In the space of a few days, markets have gone from optimism that inflation might be on the cusp of plateauing, to rising apprehension that we could not only see higher prices, but that prices might well remain higher for a lot longer than originally thought.
This concern has started to manifest itself into the reaction function of central banks, who appear belatedly to have realised that inflation is starting to run out of control, along with consumer expectations of higher prices.
In the last few weeks, we’ve seen the Reserve Bank of New Zealand, Bank of Canada, and the Reserve Bank of Australia hike rate by 50bps, with the Federal Reserve set to follow suit later this week, although after Friday’s hot CPI report there is some speculation that we could see the Fed hike by 75bps.

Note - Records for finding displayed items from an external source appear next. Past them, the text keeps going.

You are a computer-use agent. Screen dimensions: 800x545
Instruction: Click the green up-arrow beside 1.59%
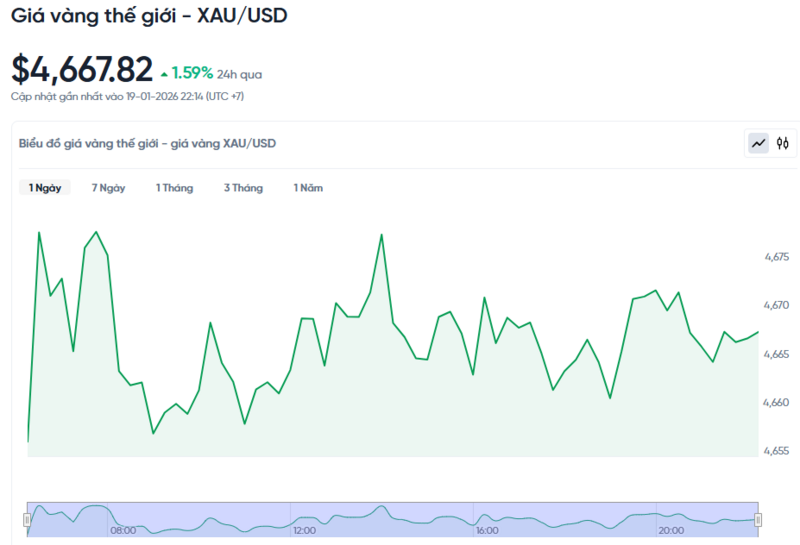click(164, 73)
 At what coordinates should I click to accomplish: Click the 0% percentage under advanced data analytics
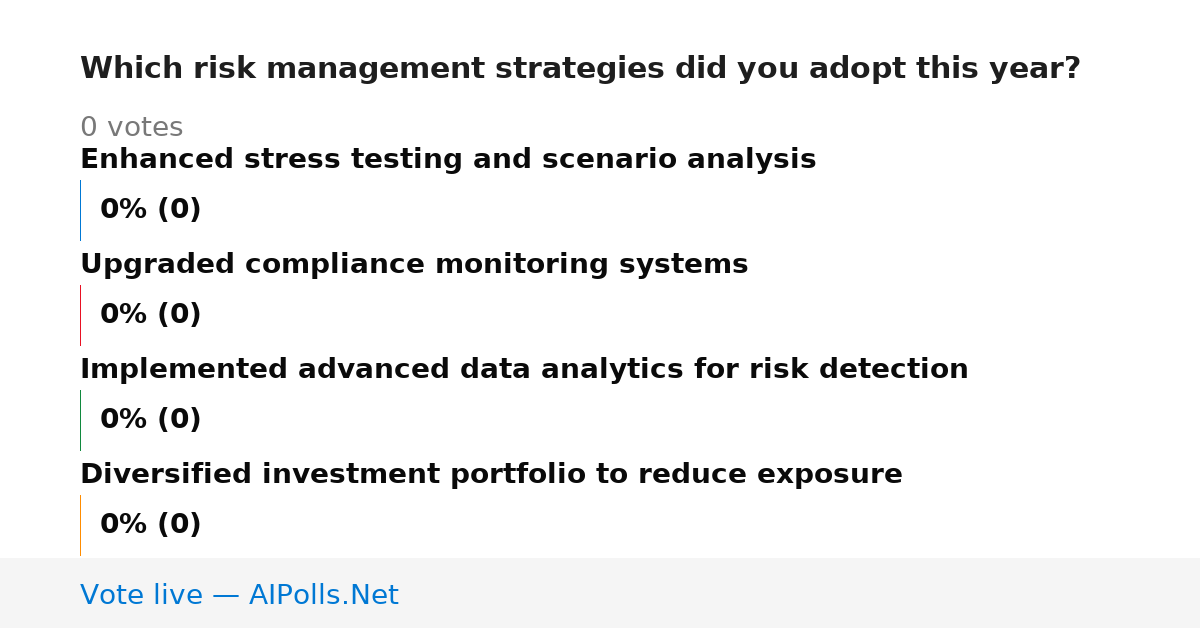click(x=124, y=420)
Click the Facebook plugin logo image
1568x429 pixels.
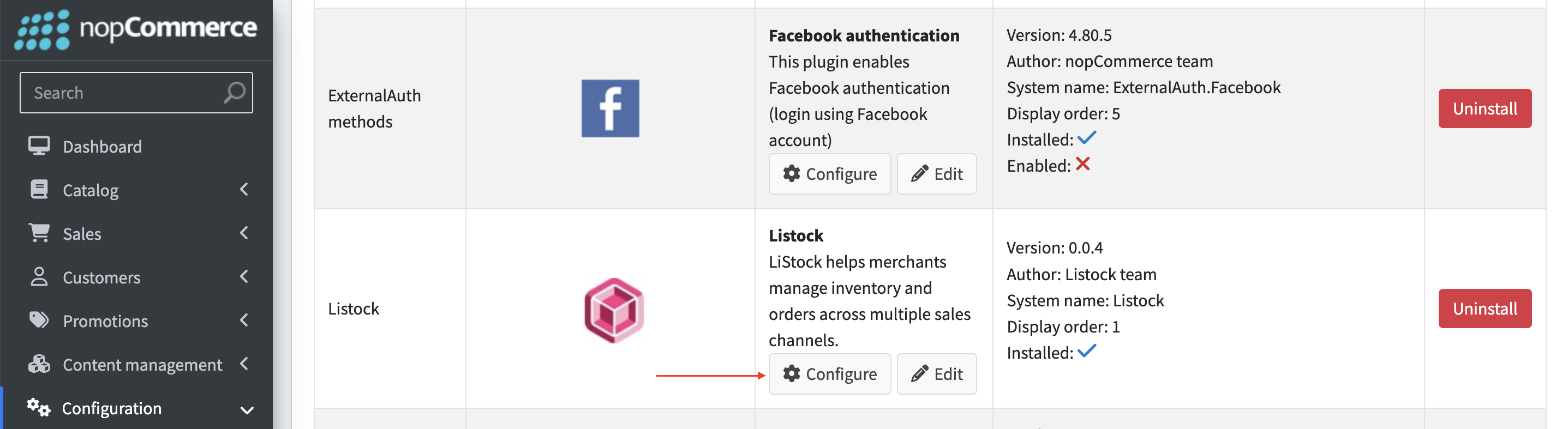(x=610, y=108)
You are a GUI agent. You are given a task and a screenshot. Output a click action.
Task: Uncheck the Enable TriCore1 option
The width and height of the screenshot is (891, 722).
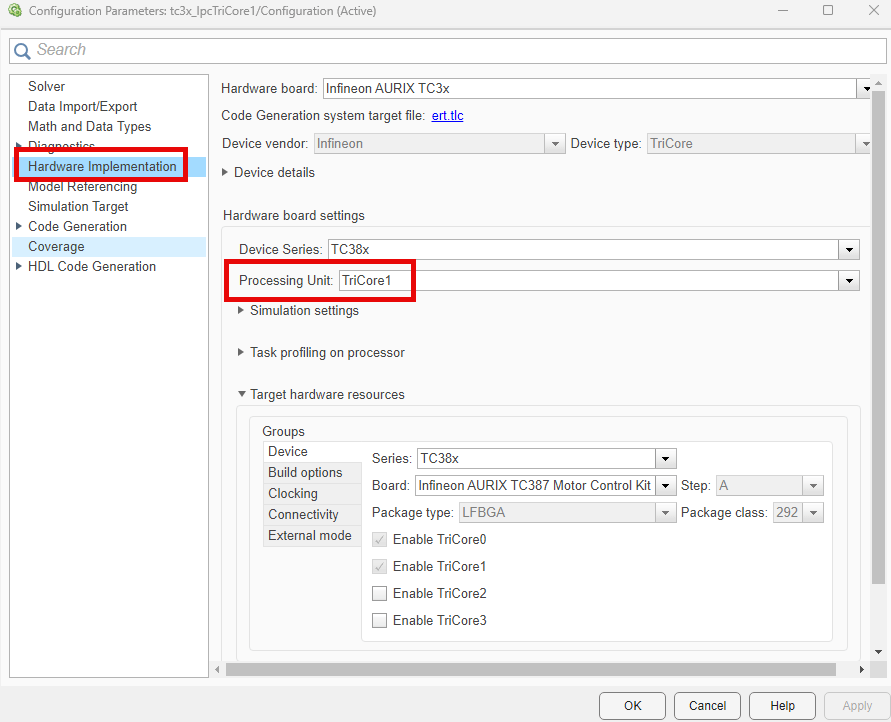379,566
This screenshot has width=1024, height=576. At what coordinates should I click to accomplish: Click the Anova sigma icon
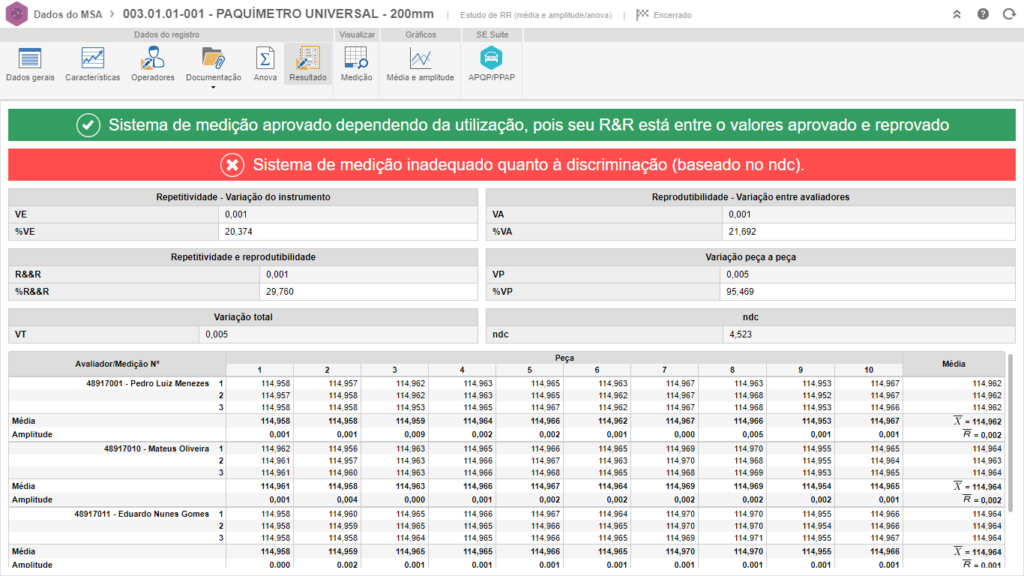pos(265,63)
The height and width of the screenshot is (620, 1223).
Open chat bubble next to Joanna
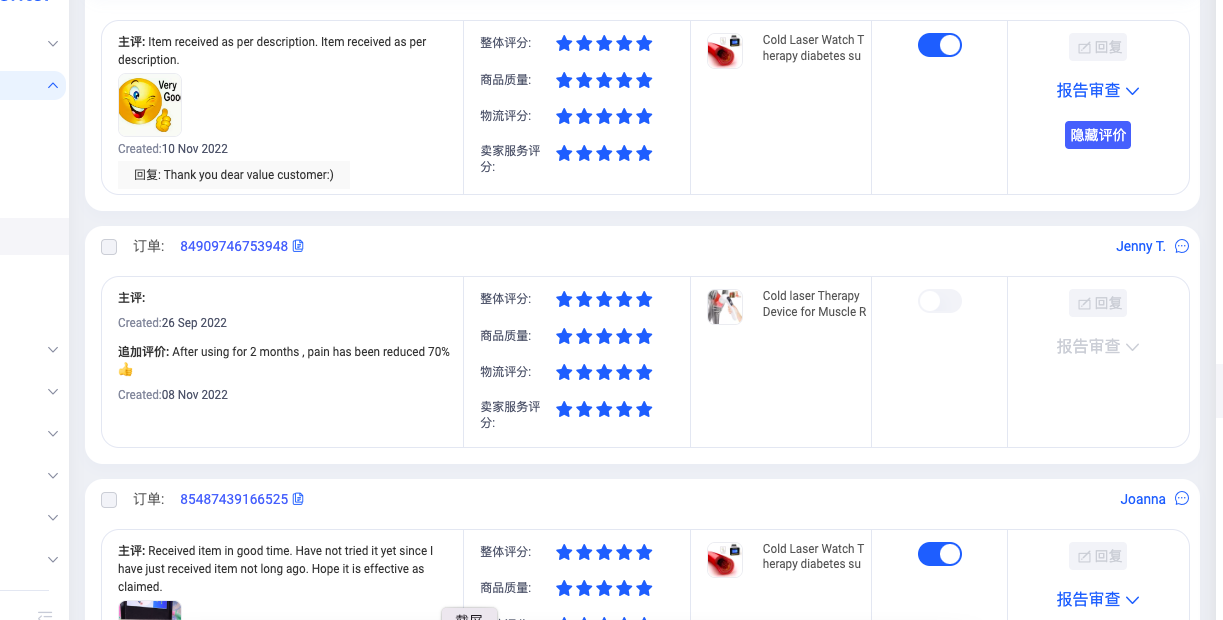pos(1182,499)
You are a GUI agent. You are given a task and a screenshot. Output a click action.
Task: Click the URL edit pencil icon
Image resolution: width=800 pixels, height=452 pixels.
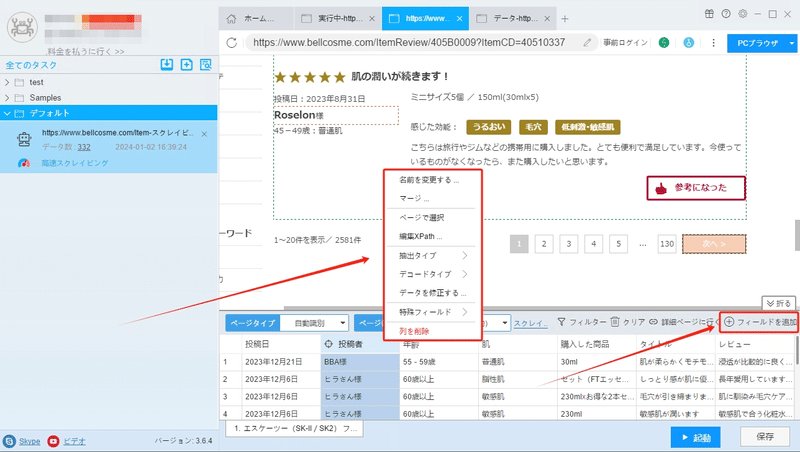pyautogui.click(x=588, y=43)
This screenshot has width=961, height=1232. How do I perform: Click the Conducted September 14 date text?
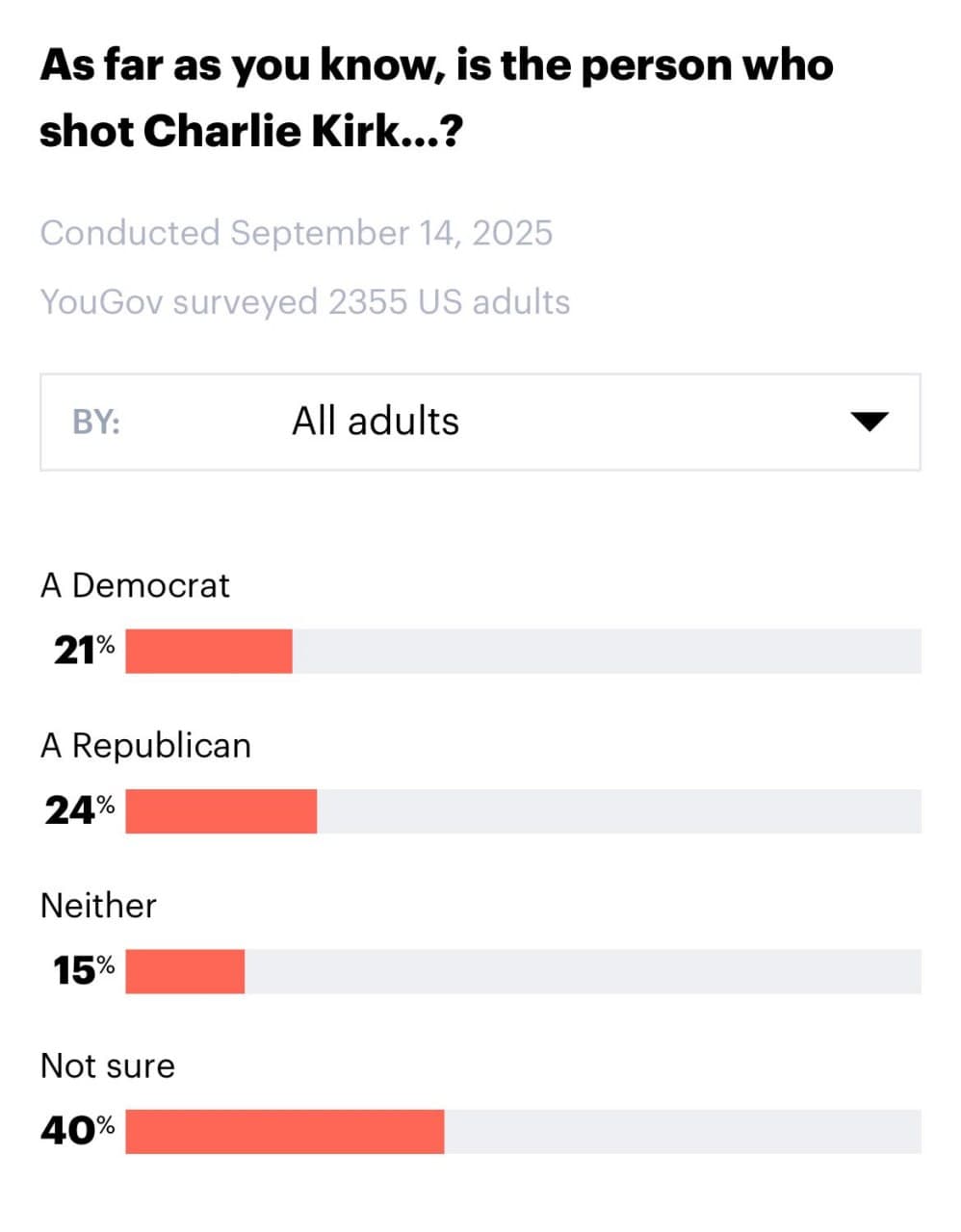point(297,233)
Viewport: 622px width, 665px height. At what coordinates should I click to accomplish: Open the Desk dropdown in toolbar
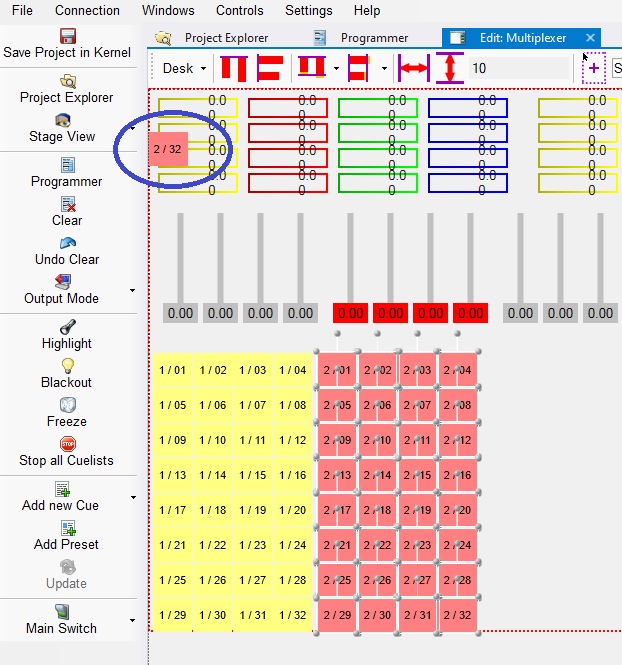click(x=184, y=68)
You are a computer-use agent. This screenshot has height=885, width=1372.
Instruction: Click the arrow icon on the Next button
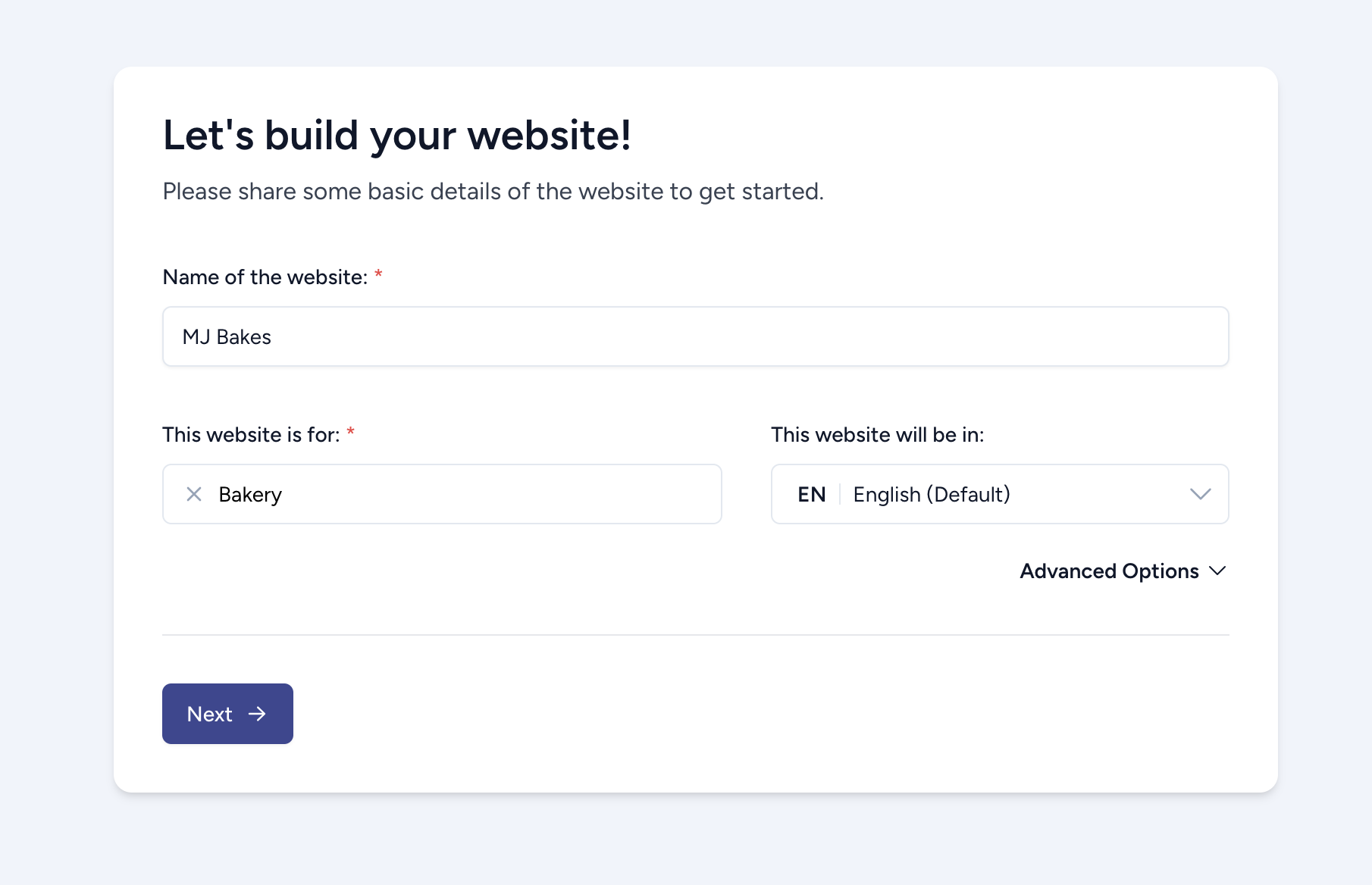coord(258,714)
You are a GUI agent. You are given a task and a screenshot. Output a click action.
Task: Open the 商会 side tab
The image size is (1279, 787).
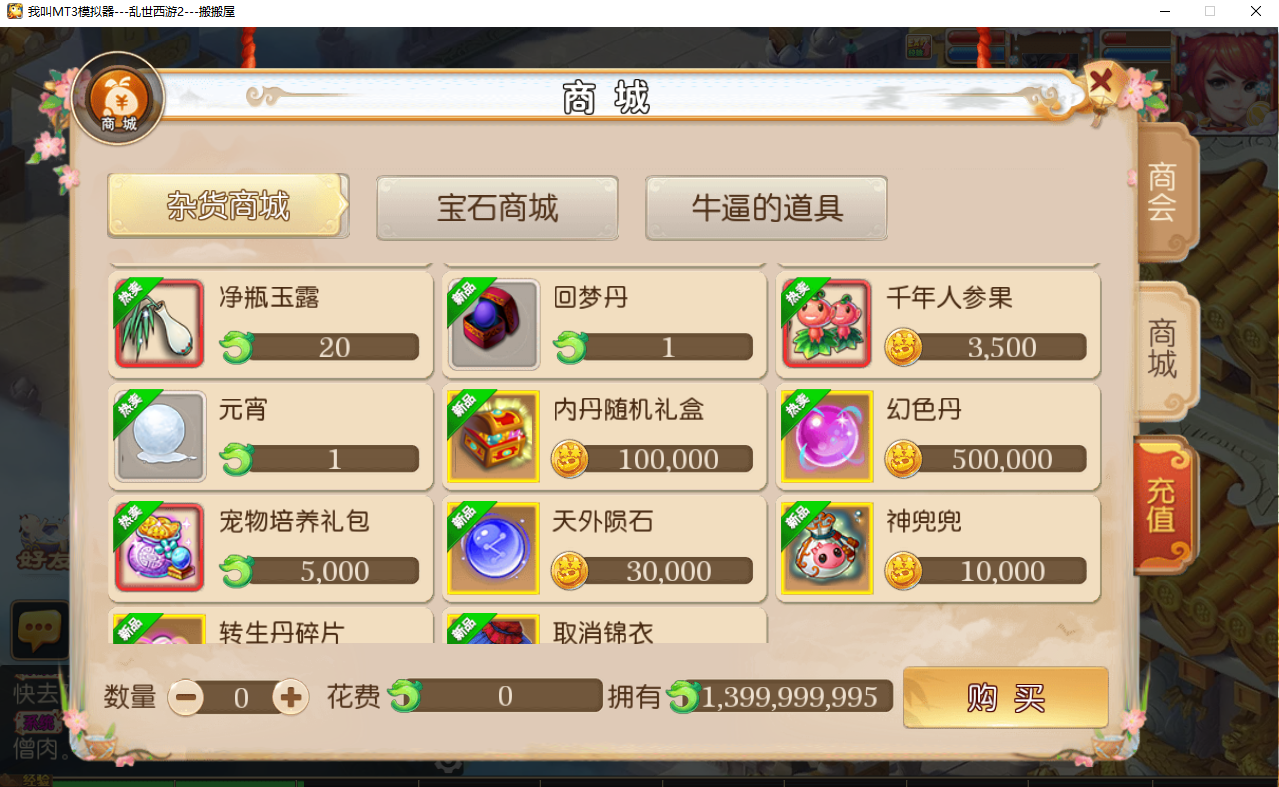tap(1163, 192)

The US CPI report on Friday also put paid to any prospect that there might be a September pause to the Federal Reserve’s rate hiking cycle, as inflation jumped to another 40-year peak at 8.6%, sending stock markets sharply lower, the US dollar surging along with yields, a trend that has continued in Asia markets this morning, with the US dollar hitting its highest level against the Japanese yen since August 1998.
US markets posted their worst decline since January, while the DAX and FTSE100 both posted their biggest weekly falls in 3 months, with all of these markets set to open sharply lower.
The US 2-year yield rose 25bps to close at its highest level since 2008, at 3.06%, as did the US 5-year yield, which rose to close above 3.25% and above both the 10- and 30-year yield, usually a key indicator that a recession is coming.
Friday’s pessimism was exacerbated by a collapse in Michigan consumer confidence for June which fell to a record low of 50.2, while 5–10-year inflation expectations hit their highest levels since June 2008.
Against this backdrop it's hard to make the case for anything but a return to the lows we saw last month for the S&P500 and the Nasdaq 100, and the prospect of further weakness, as we look ahead to another week of important central bank meetings, with the Federal Reserve, Bank of England, Swiss National Bank and Bank of Japan all set to meet.
Of those four, only the Federal Reserve and the Bank of England are expected to raise rates this week, however in both cases the extent of the rate rises now isn’t as clear cut as it was a week ago.
Prior to Friday the case for a 50bps rate hike by the Fed was a nailed-on certainty and it remains so, however in some parts there has been a shift in thinking towards a 75bps move, hence Friday’s sharp moves. This still seems unlikely, based on one month’s data, however there is also an argument that the Bank of England may also have to hike by more than the 25bps that they are expected to move by on Thursday.
The inflation outlook has become much uglier, and irrespective of the Bank of England’s concerns about what a 50bps may do to an already fragile economy, they may well have no choice if they are to re-establish their battered reputation, when it comes to fighting inflation.
Today’s European open looks set to see further weakness, with this week’s focus set to be the central bank meetings, as well as the latest economic data, starting today with the latest UK GDP numbers for April. These are expected to show a weak economy, battered by the big jump in energy prices, with the index of services forecast to grow by 0.1%, after declining -0.2% in March. The headline monthly number which showed a fall of -0.1% in March, will be lucky if we show any growth at all in April, while on a 3 monthly basis we can expect to see a decline from 0.8% to 0.4%.
Industrial and manufacturing production, which both showed declines in March of -0.2%, might see a modest rebound but it’s likely to be feeble at best. The only silver lining is likely to be in tomorrow’s wages and unemployment data, with wage growth set to remain strong and unemployment at near 50-year lows.
EUR/USD – Having fallen back to the 1.0530 area we look set to for a retest of the lows last month and the 2017 lows at 1.0340/50. This remains a key barrier for a move towards parity. Resistance now lies at 1.0630, as well as trend line resistance from the highs this year at 1.0720.
GBP/USD – Fell below the 1.2450 area which opens up the May lows at 1.2155. The key support lies between 1.1980 and the 1.2000 area. The 1.2450 area now becomes resistance.
EUR/GBP –Has continued to struggle at the 0.8600 area, failing again last week. We need to see a break below 0.8470 to open a move towards 0.8420.
USD/JPY – This morning the Japanese yen pushed to its lowest level since November 1998, trading at a level beyond the 2002 peaks between 135 and 135.10. A sustained move above 135.00 opens up the 137.00 area. We currently have support at the 133.00 area, with the 50-day MA at 128.40 underpinning upside momentum.
FTSE 100 is expected to open 45 points lower at 7,272.
DAX is expected to open 225 points lower at 13,536.
CAC40 is expected to open 106 points lower at 6,081.